PPP projects in Virginia: The good, the bad, and the scrapped

Public-private partnerships (PPPs) can be a useful tool for constructing, improving, operating, and maintaining infrastructure. They are particularly enticing when funding is tight, but their track record is mixed. Virginia’s 20-year history with “P3” projects illustrates their promise and their pitfalls.

Despite Virginia’s reputation as one of the country’s best PPP markets, it has had some notable failures. Instead of attracting substantial new private capital, many projects have required taxpayer-subsidized debt, tolls, and traditional government revenues.

Virginia’s PPP agreements vary widely. One of the more beneficial has been the I-495 high-occupancy toll (HOT) lanes project in Northern Virginia, which added capacity to congested highways in the Washington metro region while retaining existing toll-free lanes. Private equity was a significant component of project funding, although state subsidies, state bonds, and federal loans provided most of the cost. The private partner took on true risk of lower-than-projected toll revenues—though it will collect tolls for decades to come.

In contrast, the Downtown/Midtown Tunnel project in Hampton Roads is expanding an existing facility but converting all the lanes, formerly free, to tolls. There is little rationale for the amount of state subsidy provided, tolls will rise at least 3.5% each year through 2070, and taxpayers must compensate the builder for lost revenue if competing alternatives are created. The deal sparked deep opposition when its terms became known.

Another project, a $1.8 billion new Route 460 in rural Southside, would have been almost entirely publicly funded.
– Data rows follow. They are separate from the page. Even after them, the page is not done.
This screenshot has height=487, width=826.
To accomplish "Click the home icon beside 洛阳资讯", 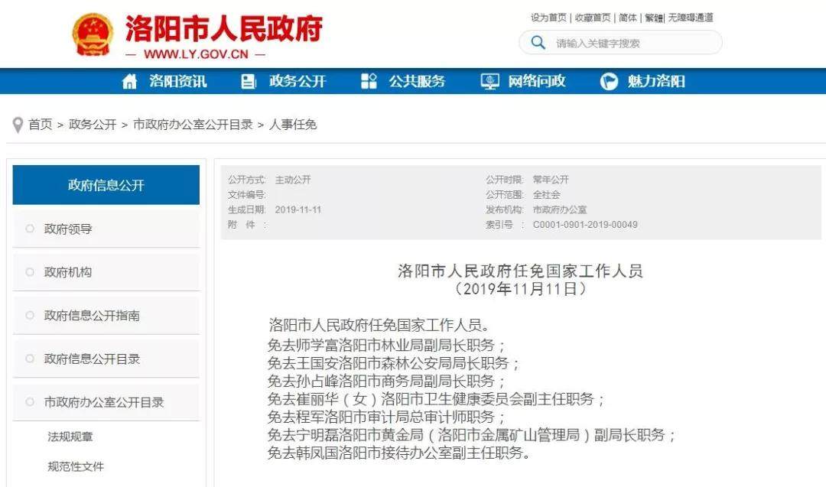I will 130,82.
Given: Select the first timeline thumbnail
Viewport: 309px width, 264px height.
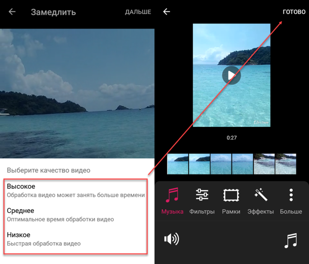Looking at the screenshot, I should pos(178,164).
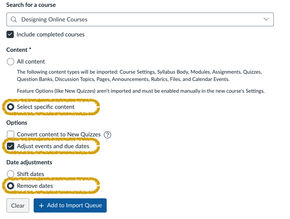Choose the Select specific content radio button

click(11, 107)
The road would parallel an existing, relatively uncongested highway, and agencies repeatedly warned that the destructive project was unlikely to receive necessary environmental permits. After signing a contract, retaining all risks, and spending roughly $300 million, the state scrapped the project when further study made it clear it could not be permitted.

Stung by this debacle, the state overhauled its P3 guidelines in 2014 and amended its statute this year. Reforms include increasing transparency and public involvement, requiring a finding of public interest before procurement, and requiring certification that the finding of public interest has not changed before a deal is finalized. 

Potential elements of a P3 process suggested by Virginia’s experience include these rules:

  • Limit proposals to projects in existing publicly developed transportation plans that include environmental studies to avoid circumventing or undermining normal planning processes.
  • Require an independent cost-benefit analysis and analysis of the risks shifted to the private entity.
  • Require adequate public input, including releasing cost-benefit and risk analyses and requiring hearings before signing agreements.
  • Provide legislative involvement to build political support.
  • Prohibit deals unless the risks, liabilities, and responsibilities transferred to the private entity provide enough public benefit to justify not using other procurement methods.
  • Limit the amount of toll increases and/or regulate the allowable rate of return.
  • Ensure competitive bidding.
  • Prohibit or restrict “non-compete” clauses that limit improvements to other facilities.

If a state or locality decides to pursue P3s, these and other steps can help ensure that the projects produce public benefits for as low a price as possible and adequately protect taxpayers, communities, and the environment.